Recovery is about looking at yourself and comforting yourself as you cry buckets of tears, as you express anger, as you throw your fists up a the incredible injustices you have endured.

After all this expression, over and over, you come out on the other side-instead of crying there’s compassion, instead of anger there is peace, instead of raging at injustice you are living a life of justice.

In my life I get why my high functioning father became so cruel and hateful and addicted to drugs and alcohol – his childhood was horrible – males and females were addicts and alcoholics and he was illegitimate. I get that my mother was a high functioning schizophrenic and so was her mother, my mother was a mess.

She and my father were ill equipped to be parents or decent human beings.  They lived their lives enjoying cruelty and being surrounded with those who were the same.

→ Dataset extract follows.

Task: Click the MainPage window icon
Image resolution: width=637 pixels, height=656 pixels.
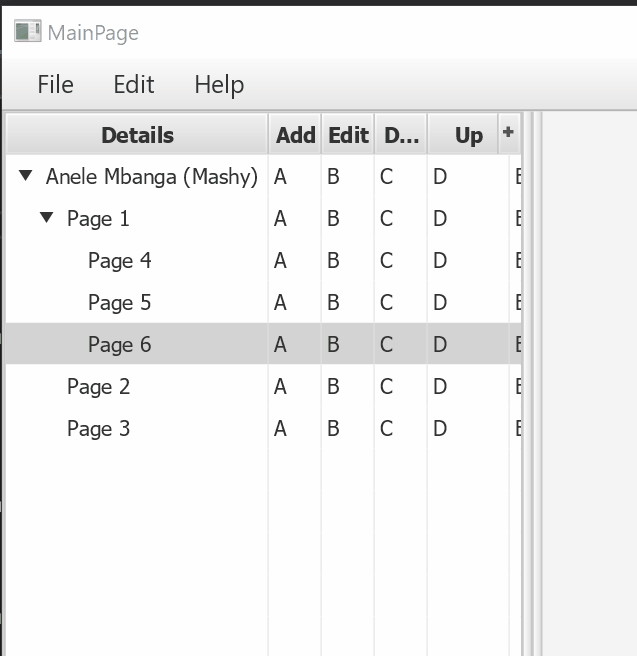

They died without ever recovering and no acknowledgement of their disgusting display of hatred towards me or anyone else. I was the scapegoat until their very last breath.

I get it. I don’t condone it – it was not OK on any level and sadly there was no changing them.

So as painful as it was I had to journey alone and for a very long time in my own trauma recovery. My message to you is recovery is very possible.

Recovery will require that you commit to creating a better life for yourself. You will have to show up to therapy, groups of like minded folks, crying, writing, grounding your emotions, all one day at a time. Sometimes it’s one breath at a time.

You deserve a wonderful life, you deserve to be cared about. You deserve to be safe, You deserve to be heard. You deserve to be respected. You deserve to be loved and don’t let any negative person or internal false belief tell you otherwise.